Monday, January 22, 2018

How Can I Explain Personal Pain?: On Tatiana Ryckman’s I Don’t Think of You (Until I Do)

1. Virginia Woolf, reviewing the work of George Moore, said, “The only criticism worth having at present is that which is spoken, not written—spoken over wineglasses and coffeecups late at night, flashed out on the spur of the moment by people passing who have not time to finish their sentences, let alone consider the dues of the editors or the feelings of friends.” Reviewing the work of E.M. Forster, she said, “There are many reasons which should prevent one from criticizing the work of contemporaries. Besides the obvious uneasiness—the fear of hurt feelings—there is too the difficulty of being just.”

2. Tatiana Ryckman is my friend, and she recently had her publisher send me her new novel I Don’t Think of You (Except When I Do), released September 7, 2017. Kevin Sampsell, head of her publisher Future Tense Books, scribbled a note at the top of the press release that accompanied it: “Hi John—I hope you enjoy Tatiana’s book and can help us spread the word.” I tightened up on reading his message, which seemed twofold: 1) Enjoy the book, but also 2) promote the book so we sell the copies we’ve made and Tatiana can continue to write books. In other words, don’t let this gift be in vain.

3. In his manifesto The Gift, Lewis Hyde expounds on what he calls the “gift economy,” a quasi-anti-capitalist notion of community dependent on the notion that some commodities—works of art, religious artifacts, or anything that is made and given not for profit but for the pleasure of giving—are intended not to be gathered to oneself but to be circulated, within oneself and in the larger culture. In differentiating between work and labor, he says, “When I speak of labor…I intend to refer to something dictated by the course of life rather than by society, something that is often urgent but that nevertheless has its own interior rhythm, something more bound up with feeling, more interior, than work.” I’ve done the work of reviewing plenty of books, and I’m reticent to subject my friend’s labor to it. In fact I’ve sat on her book for a month now, fearful of commingling the labor of reading with the work of reviewing.

▸ Records shown
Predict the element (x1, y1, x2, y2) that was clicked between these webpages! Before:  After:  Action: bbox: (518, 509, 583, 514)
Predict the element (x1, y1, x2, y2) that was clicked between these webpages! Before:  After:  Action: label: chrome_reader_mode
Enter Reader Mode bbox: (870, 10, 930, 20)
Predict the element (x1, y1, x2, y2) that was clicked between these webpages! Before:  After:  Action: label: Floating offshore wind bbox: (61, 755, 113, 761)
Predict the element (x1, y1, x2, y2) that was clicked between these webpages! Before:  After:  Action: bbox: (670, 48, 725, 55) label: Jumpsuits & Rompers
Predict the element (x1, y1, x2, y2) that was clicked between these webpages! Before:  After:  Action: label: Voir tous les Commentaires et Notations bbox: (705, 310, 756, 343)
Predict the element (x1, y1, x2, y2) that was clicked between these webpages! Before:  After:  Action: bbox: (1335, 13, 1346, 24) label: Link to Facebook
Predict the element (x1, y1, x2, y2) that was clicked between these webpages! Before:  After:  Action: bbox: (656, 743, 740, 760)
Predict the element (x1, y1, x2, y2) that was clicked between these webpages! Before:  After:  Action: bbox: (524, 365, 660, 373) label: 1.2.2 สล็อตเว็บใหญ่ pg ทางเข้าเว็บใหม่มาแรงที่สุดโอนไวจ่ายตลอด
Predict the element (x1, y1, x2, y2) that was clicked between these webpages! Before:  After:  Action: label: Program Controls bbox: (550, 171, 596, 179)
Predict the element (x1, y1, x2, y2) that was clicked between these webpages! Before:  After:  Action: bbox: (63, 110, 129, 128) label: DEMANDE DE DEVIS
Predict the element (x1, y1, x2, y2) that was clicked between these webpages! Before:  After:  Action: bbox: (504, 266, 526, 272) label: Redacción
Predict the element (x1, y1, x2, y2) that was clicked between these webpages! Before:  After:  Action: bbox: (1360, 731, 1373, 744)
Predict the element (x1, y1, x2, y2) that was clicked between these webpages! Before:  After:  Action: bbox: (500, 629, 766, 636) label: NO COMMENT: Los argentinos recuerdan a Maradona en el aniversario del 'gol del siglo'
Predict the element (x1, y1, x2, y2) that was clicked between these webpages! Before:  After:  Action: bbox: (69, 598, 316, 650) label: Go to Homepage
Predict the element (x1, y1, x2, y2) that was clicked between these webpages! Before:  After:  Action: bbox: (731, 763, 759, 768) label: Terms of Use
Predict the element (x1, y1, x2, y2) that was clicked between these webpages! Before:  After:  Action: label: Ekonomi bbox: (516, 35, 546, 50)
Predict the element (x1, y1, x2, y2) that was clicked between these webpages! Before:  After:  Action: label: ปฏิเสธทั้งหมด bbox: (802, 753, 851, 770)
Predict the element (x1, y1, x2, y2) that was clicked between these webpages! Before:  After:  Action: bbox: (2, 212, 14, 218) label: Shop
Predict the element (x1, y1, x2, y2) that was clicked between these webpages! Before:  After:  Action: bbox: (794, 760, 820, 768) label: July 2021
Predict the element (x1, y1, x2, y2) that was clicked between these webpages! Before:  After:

▸ Task instructions
A) Shorten the essay's paragraph that begins "Tatiana Ryckman is my friend," keeping its main facts.
B) According to the essay, what is the name of the publisher that Kevin Sampsell heads?
C) Proceed with the essay on Tatiana Ryckman's novel from the point where it ends.
The items are not needed for anything that comes next.

▸ Task answers
A) The writer's friend Tatiana Ryckman had her publisher send him her new novel, released September 7, 2017. On the accompanying press release, Kevin Sampsell, head of Future Tense Books, wrote that he hoped the writer would enjoy the book and help spread the word. The writer tensed at this, reading it as a request both to enjoy the book and to promote it so the copies sell and Ryckman can keep writing. In short, the gift shouldn't be in vain.

B) Future Tense Books

C)
4. Fuck that. This review is a labor of love and gratitude, and a hopefully honest reckoning of how Ryckman’s thin book changed me, and might change the world. Whether it’s a “good” book, worth a disinterested reader’s time, I’m not in a position to say. I can say that it’s an honest rendering of the self-abnegating love one gives to another person before one reconciles oneself with the pain and loss of dignity such love entails. I was going to also add that it’s a love given to an undeserving object, but Ryckman has let me know that it’s not about the person I thought it was about, and our mutual friend Caitlyn gently reminded me recently to treat the book as a work of fiction.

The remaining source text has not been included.